<<<<

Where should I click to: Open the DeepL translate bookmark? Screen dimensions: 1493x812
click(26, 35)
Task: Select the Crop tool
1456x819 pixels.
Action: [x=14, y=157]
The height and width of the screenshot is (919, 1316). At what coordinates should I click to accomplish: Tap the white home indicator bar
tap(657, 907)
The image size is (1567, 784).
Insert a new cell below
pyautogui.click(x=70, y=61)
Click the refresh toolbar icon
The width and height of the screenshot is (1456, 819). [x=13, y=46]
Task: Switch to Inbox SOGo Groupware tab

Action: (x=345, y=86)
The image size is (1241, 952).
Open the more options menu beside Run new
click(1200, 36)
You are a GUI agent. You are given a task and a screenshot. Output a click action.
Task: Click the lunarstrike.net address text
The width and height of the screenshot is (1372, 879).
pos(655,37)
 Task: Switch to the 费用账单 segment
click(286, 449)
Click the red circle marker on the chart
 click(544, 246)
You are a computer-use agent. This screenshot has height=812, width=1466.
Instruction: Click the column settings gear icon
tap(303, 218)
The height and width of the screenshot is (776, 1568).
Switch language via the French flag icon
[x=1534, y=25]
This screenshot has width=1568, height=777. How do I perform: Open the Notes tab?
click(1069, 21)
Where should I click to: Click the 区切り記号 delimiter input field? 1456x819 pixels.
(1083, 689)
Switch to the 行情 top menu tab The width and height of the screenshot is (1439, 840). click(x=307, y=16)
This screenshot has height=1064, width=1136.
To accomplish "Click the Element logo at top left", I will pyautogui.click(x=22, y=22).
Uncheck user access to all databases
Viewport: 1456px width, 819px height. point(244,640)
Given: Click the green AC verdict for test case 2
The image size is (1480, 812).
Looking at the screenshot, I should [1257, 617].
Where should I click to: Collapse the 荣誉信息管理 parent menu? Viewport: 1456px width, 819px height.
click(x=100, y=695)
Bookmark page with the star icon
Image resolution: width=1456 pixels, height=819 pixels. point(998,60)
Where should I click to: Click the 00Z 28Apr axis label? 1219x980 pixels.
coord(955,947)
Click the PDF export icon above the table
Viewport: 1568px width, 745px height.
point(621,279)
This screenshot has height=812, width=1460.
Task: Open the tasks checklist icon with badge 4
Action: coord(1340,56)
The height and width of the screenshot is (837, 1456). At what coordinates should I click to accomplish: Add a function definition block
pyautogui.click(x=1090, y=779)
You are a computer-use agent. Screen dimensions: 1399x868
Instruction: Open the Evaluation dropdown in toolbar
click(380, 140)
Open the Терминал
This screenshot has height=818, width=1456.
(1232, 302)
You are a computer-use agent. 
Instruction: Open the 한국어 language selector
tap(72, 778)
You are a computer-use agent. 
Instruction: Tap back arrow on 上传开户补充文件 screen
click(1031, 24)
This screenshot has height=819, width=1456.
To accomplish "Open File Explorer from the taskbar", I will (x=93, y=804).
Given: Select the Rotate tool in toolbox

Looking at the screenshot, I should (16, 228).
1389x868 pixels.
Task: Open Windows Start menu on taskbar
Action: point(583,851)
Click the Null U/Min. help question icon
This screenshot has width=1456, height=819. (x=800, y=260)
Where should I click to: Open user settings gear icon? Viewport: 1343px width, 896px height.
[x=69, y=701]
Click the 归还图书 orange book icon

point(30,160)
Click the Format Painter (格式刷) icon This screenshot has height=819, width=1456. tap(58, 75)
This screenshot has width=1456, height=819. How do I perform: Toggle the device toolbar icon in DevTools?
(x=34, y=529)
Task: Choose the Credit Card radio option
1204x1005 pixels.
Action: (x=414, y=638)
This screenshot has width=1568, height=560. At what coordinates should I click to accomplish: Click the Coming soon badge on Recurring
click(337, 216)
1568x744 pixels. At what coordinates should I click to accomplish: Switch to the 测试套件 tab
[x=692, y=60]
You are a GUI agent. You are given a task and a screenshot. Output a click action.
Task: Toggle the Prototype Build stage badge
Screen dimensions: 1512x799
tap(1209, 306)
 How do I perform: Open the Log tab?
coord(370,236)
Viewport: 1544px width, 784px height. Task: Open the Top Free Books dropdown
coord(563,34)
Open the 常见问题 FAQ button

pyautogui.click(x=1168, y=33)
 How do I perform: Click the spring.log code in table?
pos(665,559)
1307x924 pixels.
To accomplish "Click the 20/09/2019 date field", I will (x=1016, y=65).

>>>>

> **Exercise aim**:
Set out the complete listing exactly as shown.

> **Response for this exercise**:
Where should I click to: Open the DeepL translate bookmark? Screen dimensions: 1493x812
click(26, 35)
Task: Select the Crop tool
1456x819 pixels.
Action: [x=14, y=157]
The height and width of the screenshot is (919, 1316). At what coordinates should I click to accomplish: Tap the white home indicator bar
tap(657, 907)
The image size is (1567, 784).
Insert a new cell below
pyautogui.click(x=70, y=61)
Click the refresh toolbar icon
The width and height of the screenshot is (1456, 819). [x=13, y=46]
Task: Switch to Inbox SOGo Groupware tab

Action: (x=345, y=86)
The image size is (1241, 952).
Open the more options menu beside Run new
click(1200, 36)
You are a GUI agent. You are given a task and a screenshot. Output a click action.
Task: Click the lunarstrike.net address text
The width and height of the screenshot is (1372, 879).
pos(655,37)
 Task: Switch to the 费用账单 segment
click(286, 449)
Click the red circle marker on the chart
 click(544, 246)
You are a computer-use agent. This screenshot has height=812, width=1466.
Instruction: Click the column settings gear icon
tap(303, 218)
The height and width of the screenshot is (776, 1568).
Switch language via the French flag icon
[x=1534, y=25]
This screenshot has width=1568, height=777. How do I perform: Open the Notes tab?
click(1069, 21)
Where should I click to: Click the 区切り記号 delimiter input field? 1456x819 pixels.
(1083, 689)
Switch to the 行情 top menu tab The width and height of the screenshot is (1439, 840). click(x=307, y=16)
This screenshot has height=1064, width=1136.
To accomplish "Click the Element logo at top left", I will pyautogui.click(x=22, y=22).
Uncheck user access to all databases
Viewport: 1456px width, 819px height. point(244,640)
Given: Click the green AC verdict for test case 2
The image size is (1480, 812).
Looking at the screenshot, I should [1257, 617].
Where should I click to: Collapse the 荣誉信息管理 parent menu? Viewport: 1456px width, 819px height.
click(x=100, y=695)
Bookmark page with the star icon
Image resolution: width=1456 pixels, height=819 pixels. point(998,60)
Where should I click to: Click the 00Z 28Apr axis label? 1219x980 pixels.
coord(955,947)
Click the PDF export icon above the table
Viewport: 1568px width, 745px height.
point(621,279)
This screenshot has height=812, width=1460.
Task: Open the tasks checklist icon with badge 4
Action: coord(1340,56)
The height and width of the screenshot is (837, 1456). At what coordinates should I click to accomplish: Add a function definition block
pyautogui.click(x=1090, y=779)
You are a computer-use agent. Screen dimensions: 1399x868
Instruction: Open the Evaluation dropdown in toolbar
click(380, 140)
Open the Терминал
This screenshot has height=818, width=1456.
(1232, 302)
You are a computer-use agent. 
Instruction: Open the 한국어 language selector
tap(72, 778)
You are a computer-use agent. 
Instruction: Tap back arrow on 上传开户补充文件 screen
click(1031, 24)
This screenshot has height=819, width=1456.
To accomplish "Open File Explorer from the taskbar", I will (x=93, y=804).
Given: Select the Rotate tool in toolbox

Looking at the screenshot, I should (16, 228).
1389x868 pixels.
Task: Open Windows Start menu on taskbar
Action: point(583,851)
Click the Null U/Min. help question icon
This screenshot has width=1456, height=819. (x=800, y=260)
Where should I click to: Open user settings gear icon? Viewport: 1343px width, 896px height.
[x=69, y=701]
Click the 归还图书 orange book icon

point(30,160)
Click the Format Painter (格式刷) icon This screenshot has height=819, width=1456. tap(58, 75)
This screenshot has width=1456, height=819. How do I perform: Toggle the device toolbar icon in DevTools?
(x=34, y=529)
Task: Choose the Credit Card radio option
1204x1005 pixels.
Action: (x=414, y=638)
This screenshot has width=1568, height=560. At what coordinates should I click to accomplish: Click the Coming soon badge on Recurring
click(337, 216)
1568x744 pixels. At what coordinates should I click to accomplish: Switch to the 测试套件 tab
[x=692, y=60]
You are a GUI agent. You are given a task and a screenshot. Output a click action.
Task: Toggle the Prototype Build stage badge
Screen dimensions: 1512x799
tap(1209, 306)
 How do I perform: Open the Log tab?
coord(370,236)
Viewport: 1544px width, 784px height. Task: Open the Top Free Books dropdown
coord(563,34)
Open the 常见问题 FAQ button

pyautogui.click(x=1168, y=33)
 How do I perform: Click the spring.log code in table?
pos(665,559)
1307x924 pixels.
To accomplish "Click the 20/09/2019 date field", I will (x=1016, y=65).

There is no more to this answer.